■ **PROBLEM SET**:
1: According to the press conference remarks on the NATO-Georgia Commission meeting, what will the Strategic Defence Review achieve for Georgia's armed forces? Answer in one to three sentences.
2: Continue the transcript of the press conference on the NATO-Georgia Commission meeting, beginning after the spokesperson gives the floor to NPR.

■ **SUPPLIED PASSAGE**:
start
Press conference by NATO Secretary General Jens Stoltenberg following the meeting of the NATO-Georgia Commission at the level of Defence Ministers (February 16)
We just conducted a good meeting of the NATO-Georgia Commission. We examined the security situation in Georgia and we consulted on Black Sea security, including NATO’s strengthened presence in the region.
We also addressed Georgia’s progress in implementing defence reforms, particularly the Strategic Defence Review. The Review will create more responsive, efficient and sustainable forces.
Georgia is making good progress working closely with NATO teams to implement the Substantial NATO-Georgia Package. This builds on our existing achievements. A Defence Institution Building School was inaugurated last year. Our Joint Training and Evaluation Centre has completed its first series of training sessions and exercises. And in November, eleven Allies and two partner countries participated in the second NATO-Georgia exercise.
NATO is strongly committed to Georgia’s security and territorial integrity. We are concerned by Russia’s deepening relations with the Abkhazia and South Ossetia regions of Georgia. We call on Russia to reverse its recognition of these regions and to withdraw its forces from Georgia.
And we will continue to work together and to provide the practical tools to help Georgia advance toward eventual NATO membership.
And with that, I am ready to take your questions.
OANA LUNGESCU (NATO Spokesperson): Okay we go to NPR, third row.
end
■ **INFORMATION PROVIDED**:
start
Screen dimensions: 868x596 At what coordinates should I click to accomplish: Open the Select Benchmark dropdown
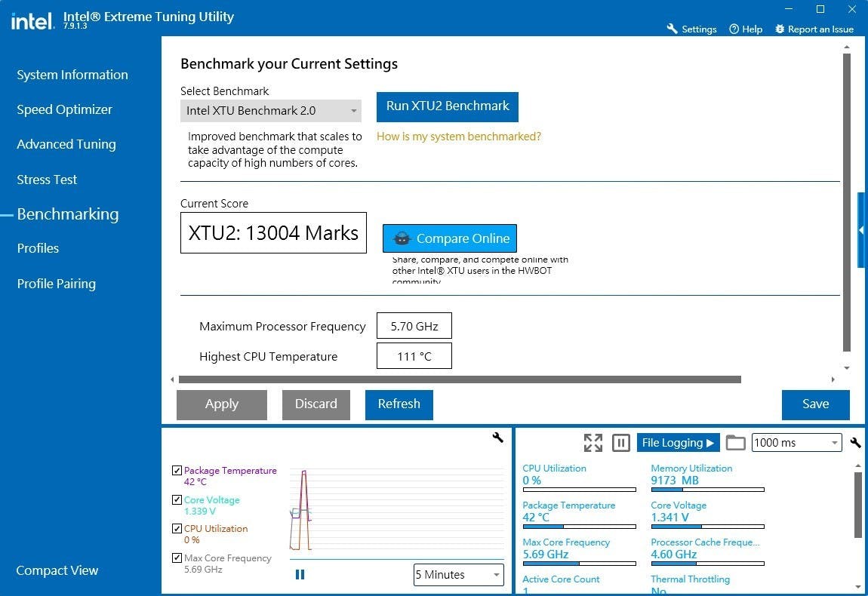click(271, 111)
end
■ **THE RESULTS**:
1: The Strategic Defence Review is part of Georgia's defence reforms. The remarks state that it will create more responsive, efficient and sustainable forces.

2:
Q: Mr. Secretary General in your earlier news conference you mentioned the letter from the Libyan Prime Minister. Can you tell us more about what exactly they’re asking for? NATO has long said, for years, that you’re ready to help Libya. What kind of training do you think might be a good match at this point given the situation inside Libya? Where is it conceivable that such training could take place? And how far can you go with a government that is, is in such a fragile situation itself? Thanks.
JENS STOLTENBERG (NATO Secretary General): We have said for some time that we are ready to help Libya. But of course any NATO assistance to Libya has to be based on request from the Libyan Government, from the Government of National Accord. This request was the request we received yesterday. So we are, we have just started to look into what kind of help and support but the request is about help for building security and defence institutions and that’s also what NATO has stated clearly that we are ready to help them with building institutions. It is extremely important to have good institutions, minister of defence, command, chief of staff, joint chief of staffs and other defence institutions because we need … Libya needs that framework to be able to develop their forces and stabilize their country. So we are working with the UN recognized Government of National Accord. I met with Prime Minister Sarraj several times and we met recently and now this request has been forwarded to NATO. So now we will start to work and look into exactly what kind of assistance we can provide but it’s related to institution building, helping them with building security and defence institutions. This can of course take place both in Libya but also outside Libya, that’s some of the issues that has not yet been decided.
OANA LUNGESCU: Lady in the third row.
Q: Mr. Secretary General I would like, could you please estimate any ongoing development and perspectives in the NATO Georgia relations and in this context I would like to ask you about the Black Sea regional security. Can you tell us more details about how can be involved Georgia in this process? What is the main role of my country? Thank you.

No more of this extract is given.